Przewodniczący komisji Mirosław Sekuła z PO i jego zastępca Bartosz Arłukowicz z Lewicy nie byli jednak zgodni co do terminu ponownego wezwania byłego ministra sportu. Arłukowicz chciał bowiem, by przesłuchanie Drzewieckiego odbyło się dopiero 22 kwietnia. Jak argumentował, posłowie potrzebują więcej czasu na zapoznanie się z nowymi materiałami, które spływają do komisji z prokuratury. - Te materiały będą pomocne przy kolejnym przesłuchaniu i dobrze by było, żebyśmy poczekali na kolejne materiały, które prokuratorzy obiecali. Do 15 kwietnia czasu niewiele - zaznaczył poseł Lewicy. Sekuła wyraził przekonanie, że Arłukowicz na pewno zdąży się gruntownie zapoznać z nowymi dokumentami i 15 kwietnia będzie przygotowany do przesłuchania.

Drzewiecki zeznawał już przed komisją 28 stycznia. Twierdził wówczas, że nie spotykał się z biznesmenem branży hazardowej Ryszardem Sobiesiakiem już po wybuchu afery. Polityk mówił, że po raz ostatni widział biznesmena 22 września 2009 r. w Warszawie, w hotelu Radisson. Tymczasem Sobiesiak opowiadał sejmowym śledczym, że spotkał się z politykiem PO przypadkowo w listopadzie lub grudniu 2009 roku na Florydzie, gdzie obaj mają rezydencje. - Siedzę na ławce, czytam gazetę, moja córka buszuje po jakimś shoppingu i... podjeżdża pan Drzewiecki, widzę jak wysadza żonę i jedzie dalej. I nie widzi nawet mnie. I pani Nina idzie, więc witam się z nią. Nikt w to nie uwierzyłby i mieliśmy się chować, bo ja nawet się zastanawiam, czy my widzieliśmy się, czy nie. No, i przez panią Ninę się umówiłem. Miał tam przyjechać za dwie godziny czy za kiedyś; żeśmy się raz tam widzieli - relacjonował biznesmen.

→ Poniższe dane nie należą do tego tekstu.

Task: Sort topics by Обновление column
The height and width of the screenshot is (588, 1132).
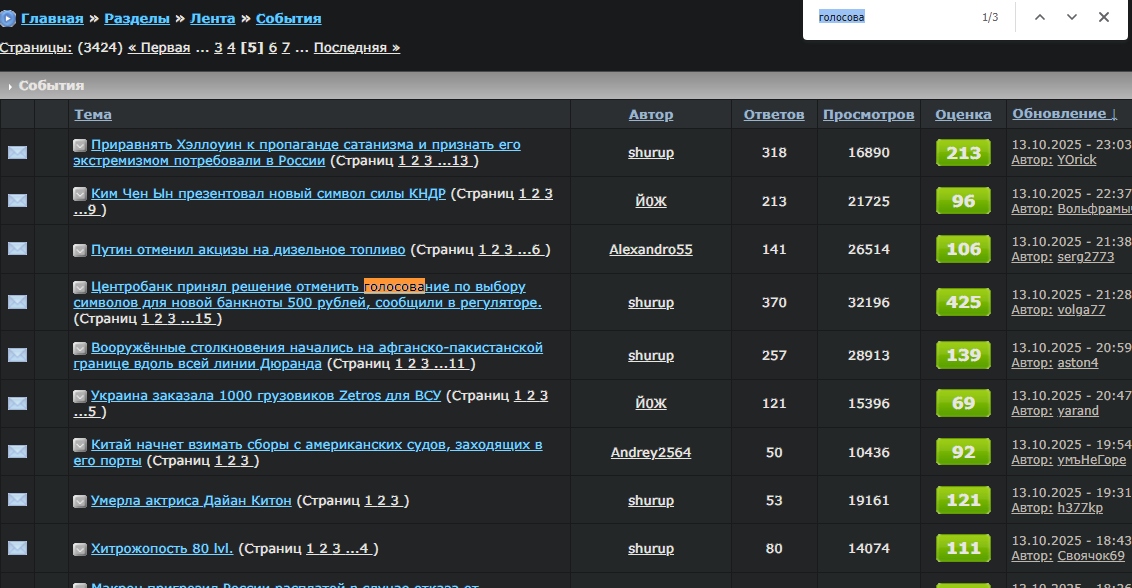Action: tap(1064, 114)
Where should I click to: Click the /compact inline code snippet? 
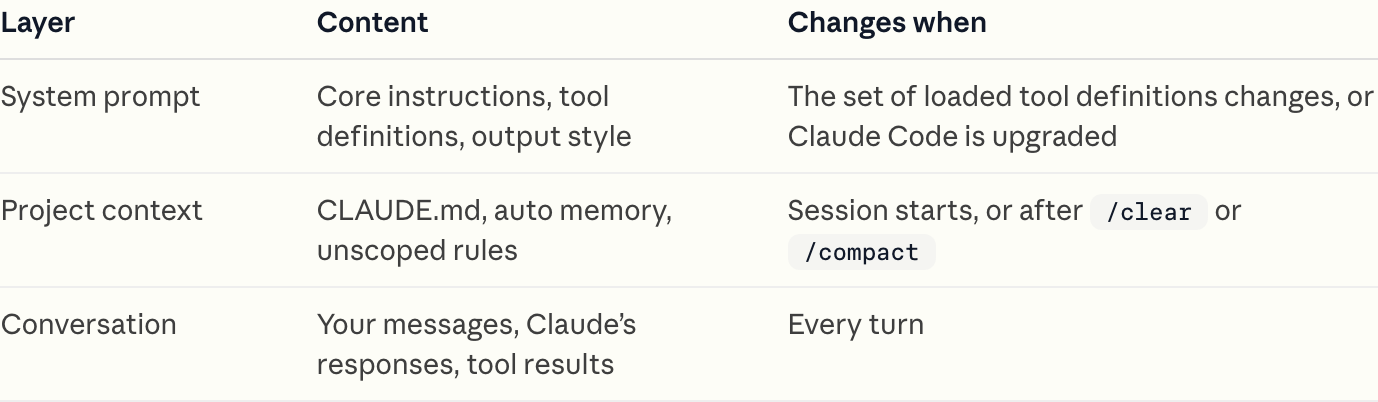(861, 252)
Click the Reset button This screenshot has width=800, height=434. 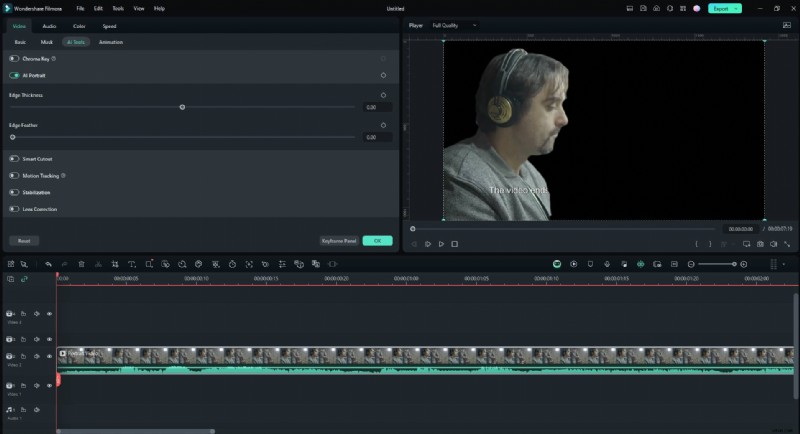tap(24, 241)
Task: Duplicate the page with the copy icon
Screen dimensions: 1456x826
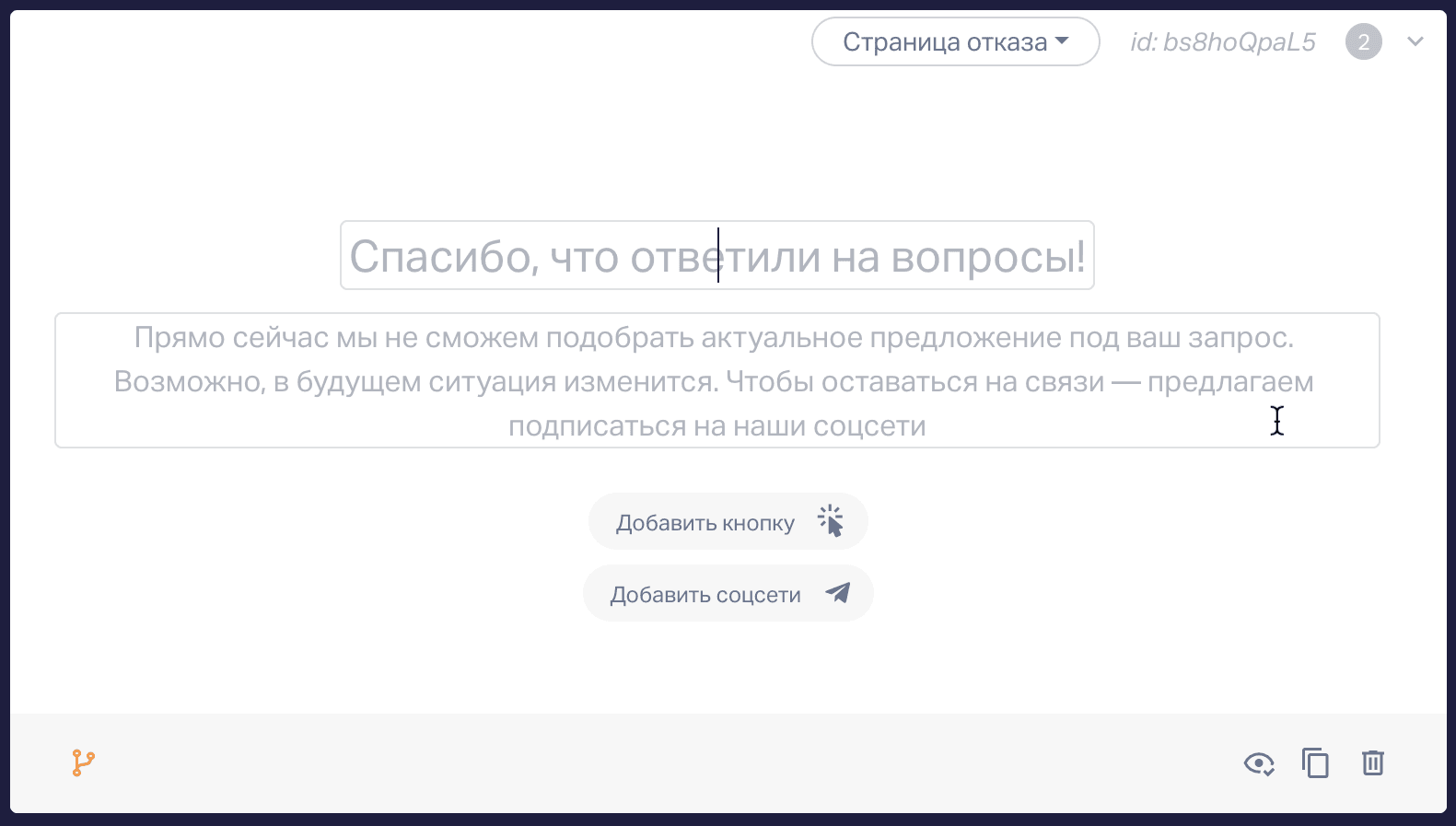Action: (1315, 762)
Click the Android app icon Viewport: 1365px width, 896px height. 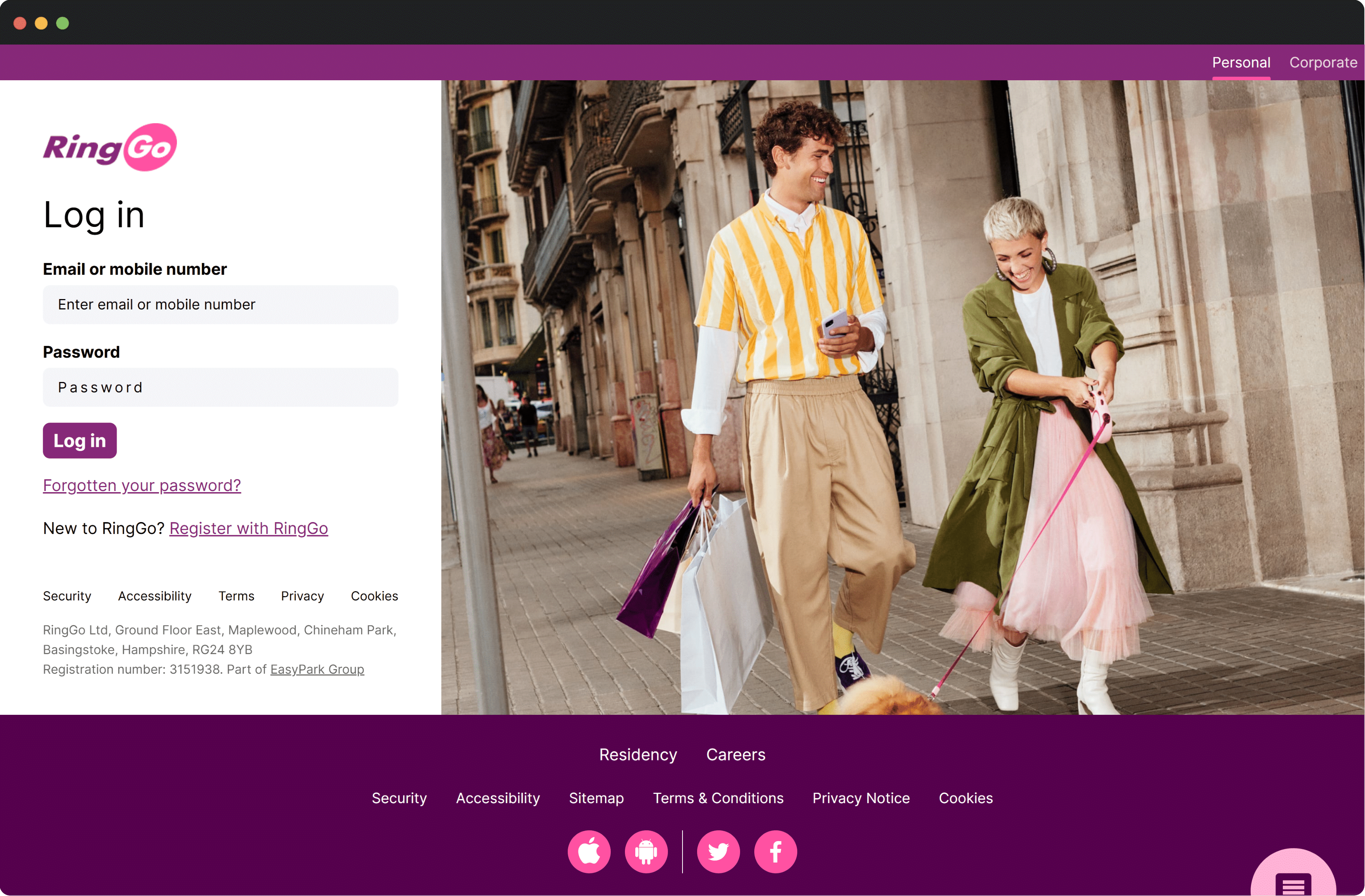[x=646, y=851]
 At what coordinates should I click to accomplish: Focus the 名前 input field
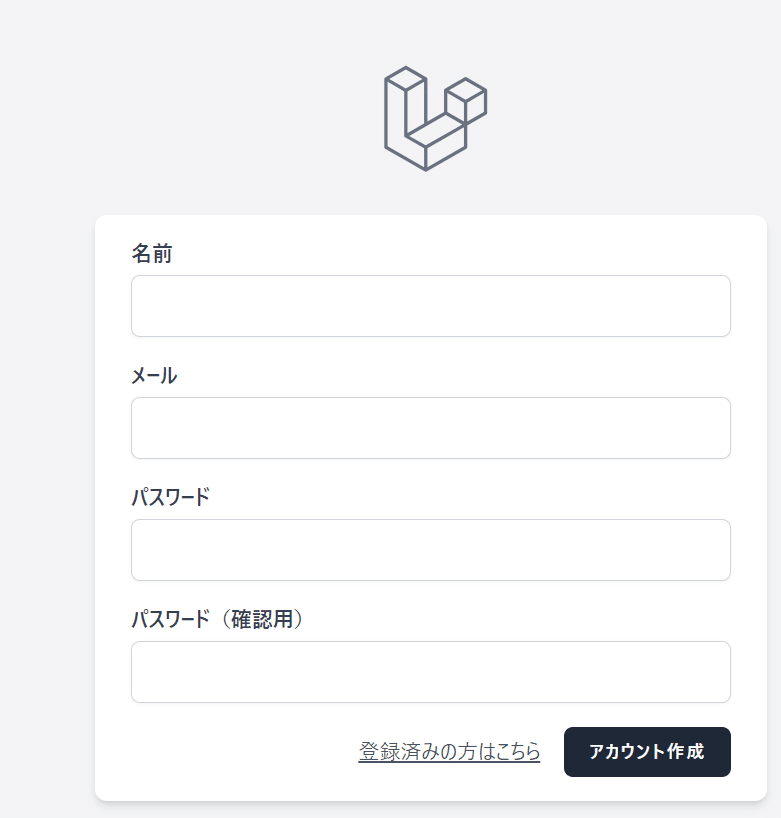[430, 306]
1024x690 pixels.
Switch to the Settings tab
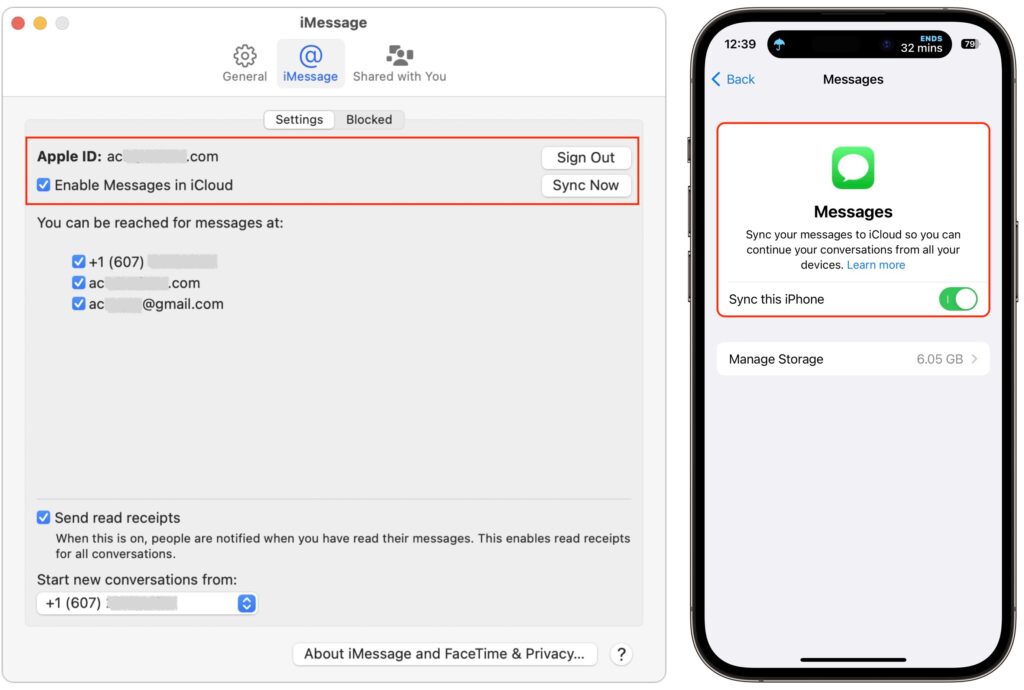299,119
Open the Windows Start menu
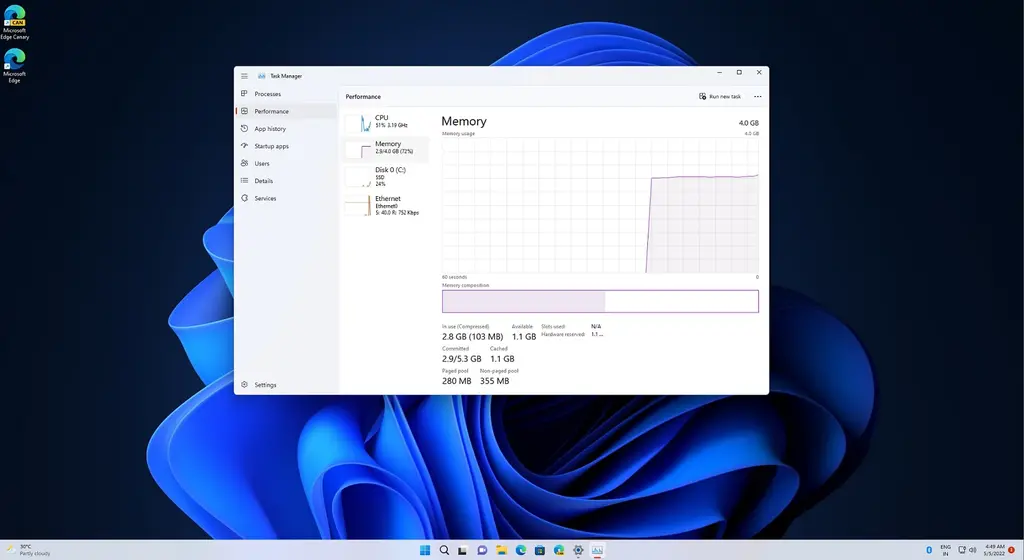Image resolution: width=1024 pixels, height=560 pixels. coord(424,550)
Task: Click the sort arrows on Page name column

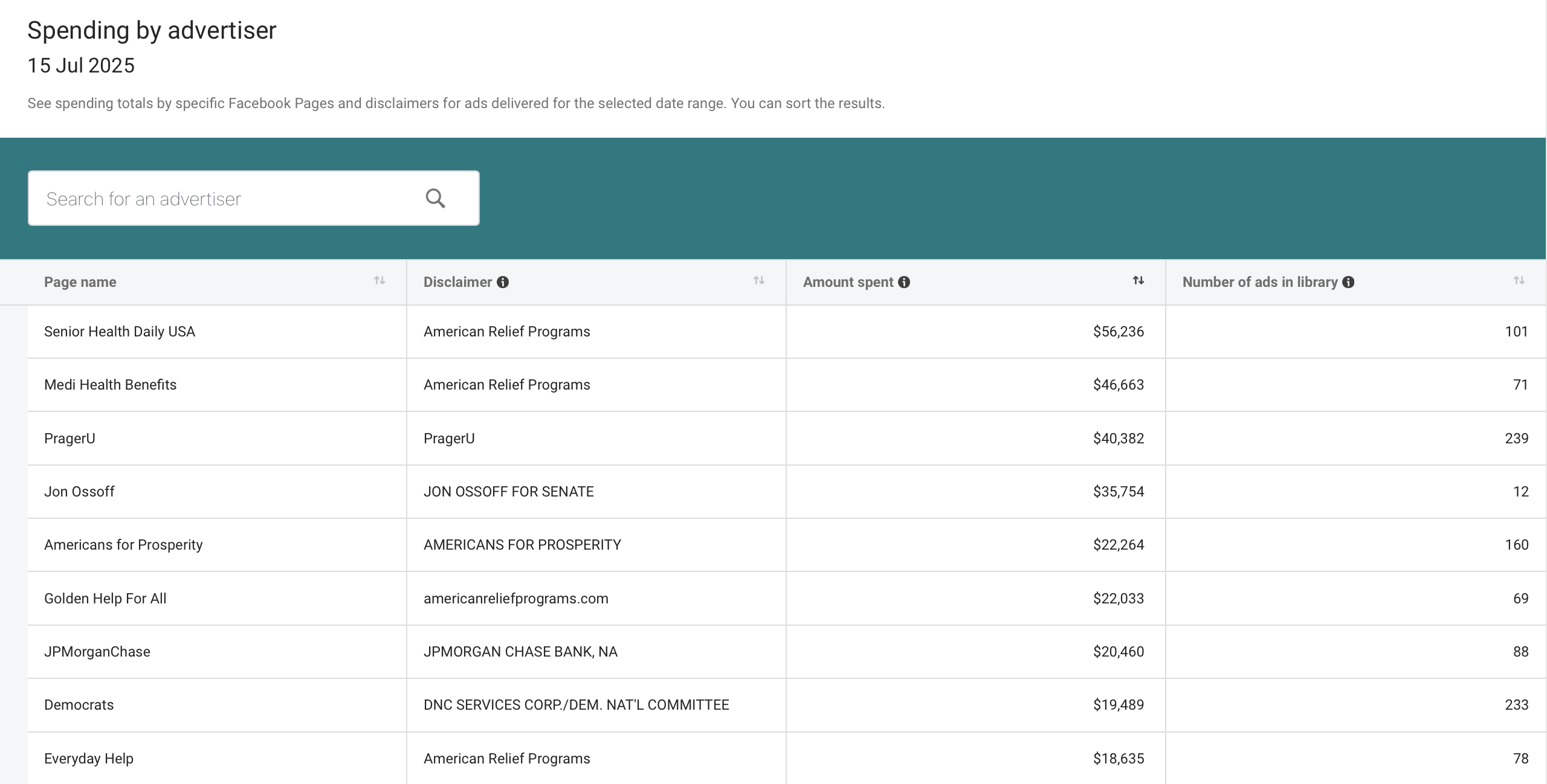Action: pyautogui.click(x=379, y=280)
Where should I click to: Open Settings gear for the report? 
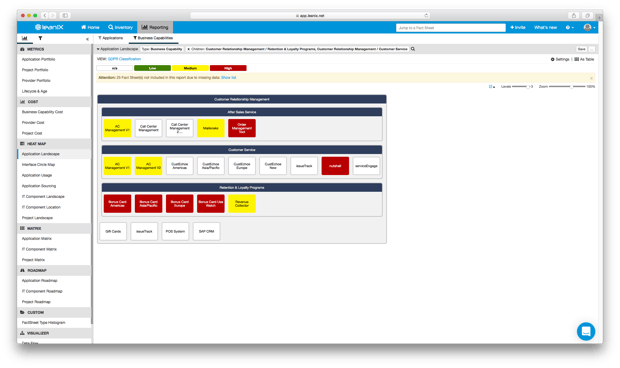(x=560, y=59)
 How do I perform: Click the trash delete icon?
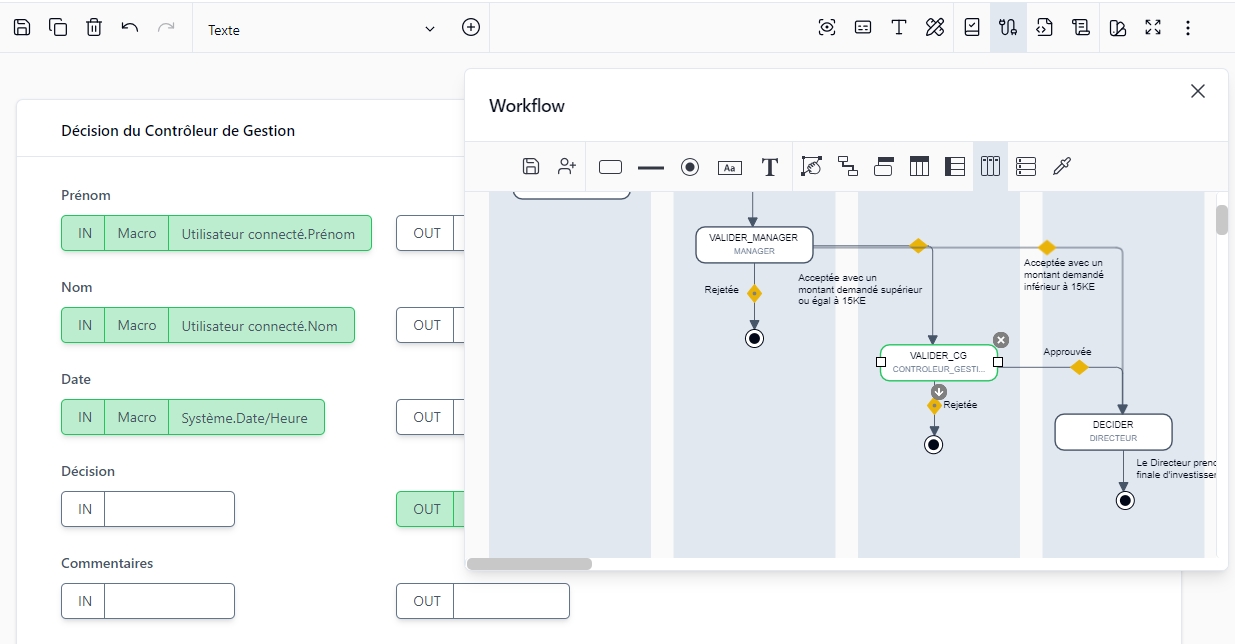[x=94, y=28]
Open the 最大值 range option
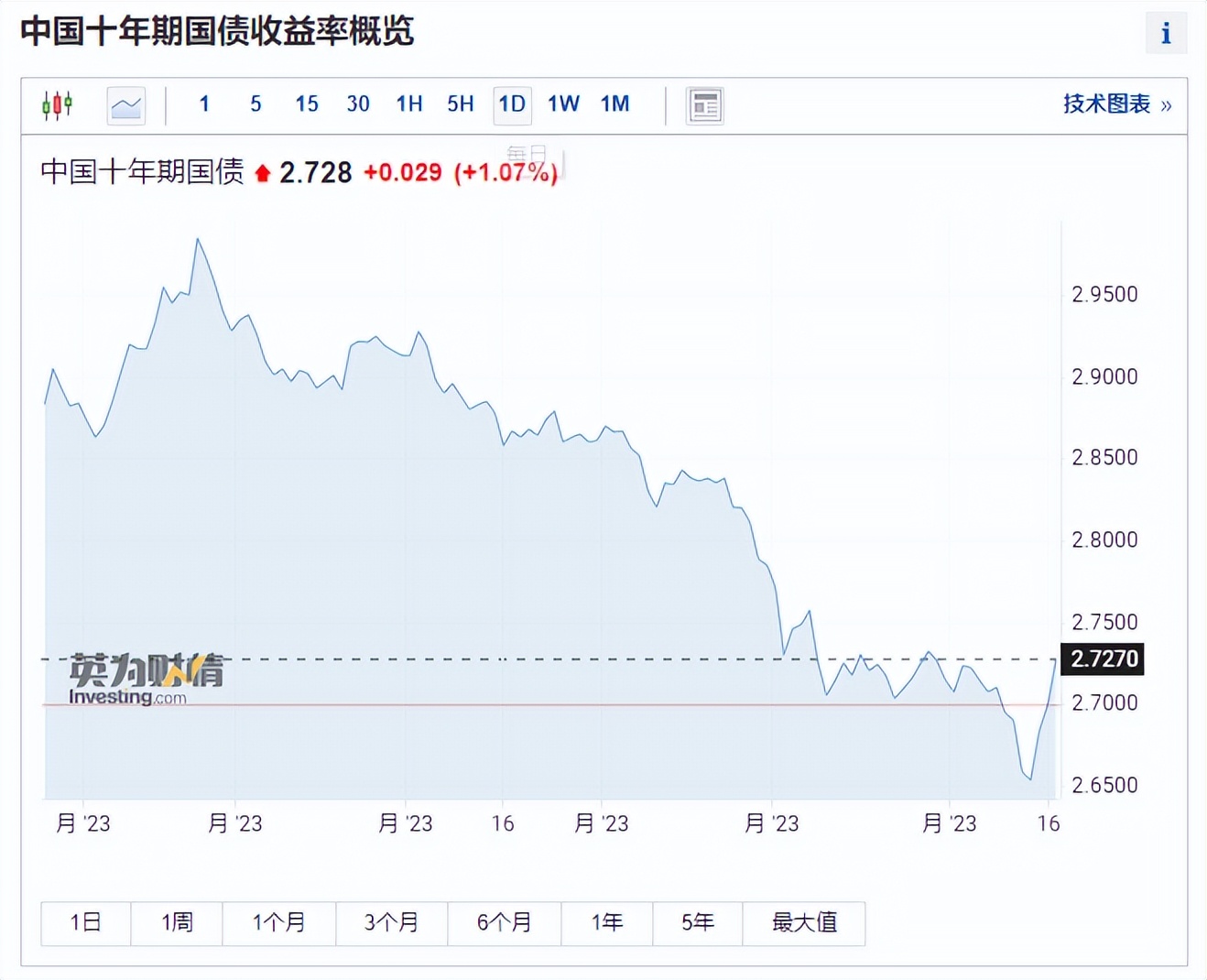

Arłukowicz zwrócił też uwagę, że prokuratorzy mówili śledczym na wtorkowym spotkaniu z komisją, że teraz przekażą tylko pierwszą niewielką część materiałów, którymi dysponują i warto przed podjęciem ostatecznej decyzji poczekać na resztę dokumentów. Poseł nie wykluczył w związku z tym, że pojawi się kolejny wniosek o przedłużenie prac komisji śledczej. Zaznaczył jednak, że trzeba skończyć przesłuchania świadków, które już zostały zaplanowane i zapoznać się ze wszystkimi materiałami, które są w posiadaniu komisji. - Wtedy będą jakieś decyzje, ale niezbyt szybko i niezbyt pochopnie - dodał. Pierwotnie hazardowa komisja śledcza miał zakończyć swoje prace do końca lutego. Na początku roku posłowie wydłużyli jednak jej prace do końca kwietnia.